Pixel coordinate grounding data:
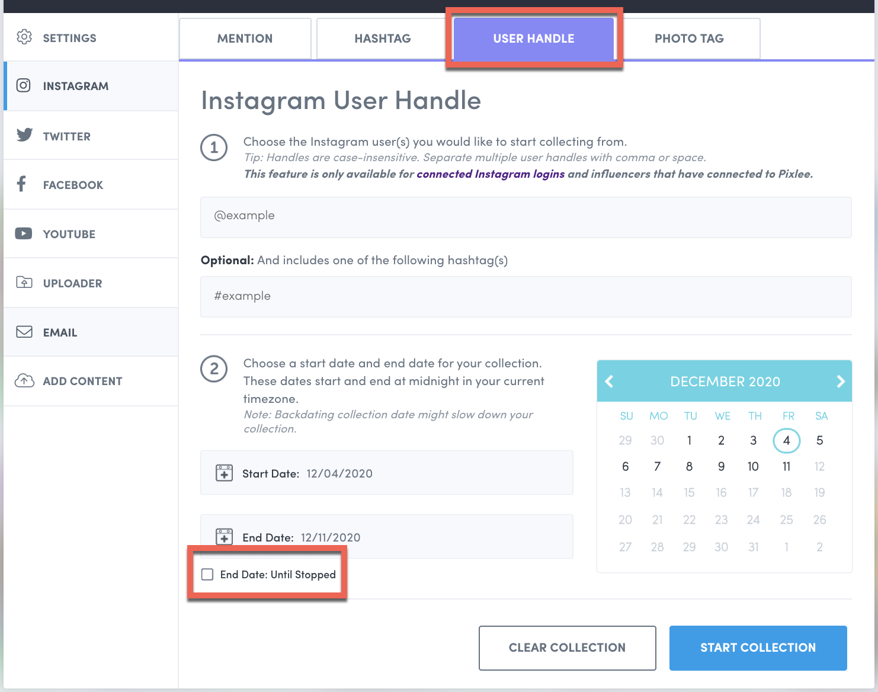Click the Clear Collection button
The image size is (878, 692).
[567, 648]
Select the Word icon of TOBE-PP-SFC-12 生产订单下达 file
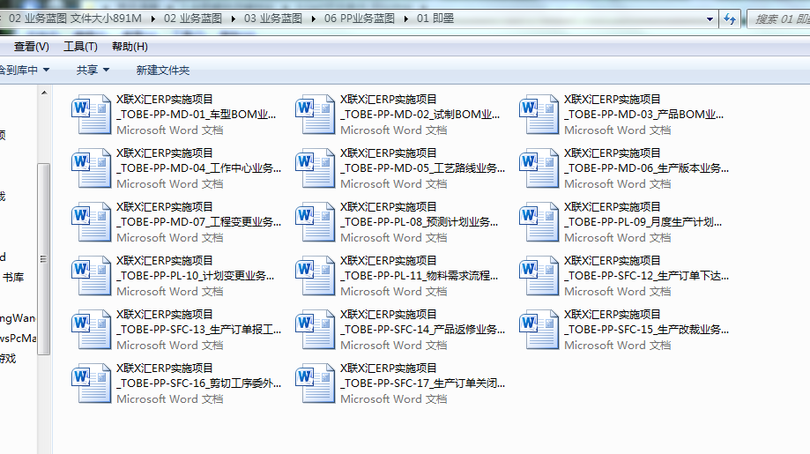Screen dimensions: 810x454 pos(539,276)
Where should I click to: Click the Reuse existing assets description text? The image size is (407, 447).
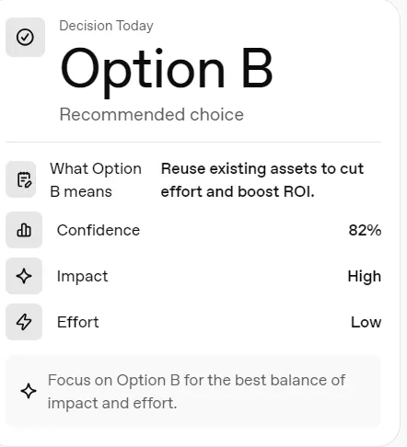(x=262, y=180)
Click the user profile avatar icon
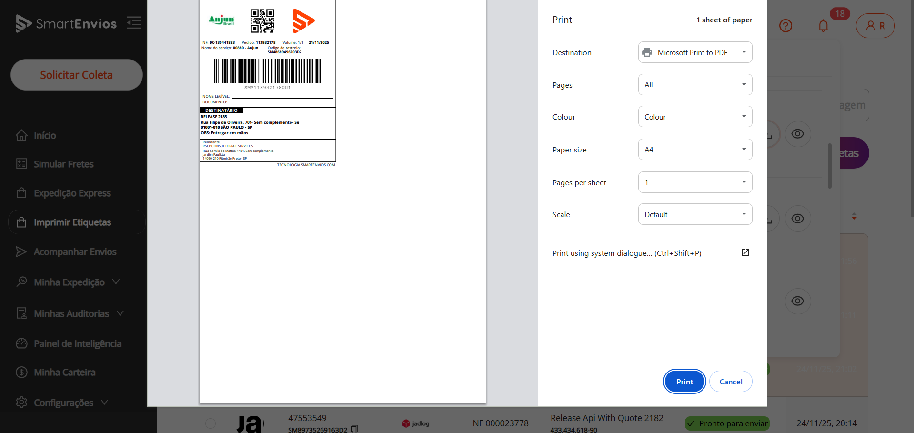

*What is expected:*
Counting the line with "Where should I" and the last line of the data above, transcribe those two lines and every line between them exactly, without the pictures.

*Exercise solution:*
Where should I click to: Click the Reuse existing assets description text? The image size is (407, 447).
(x=262, y=180)
Click the user profile avatar icon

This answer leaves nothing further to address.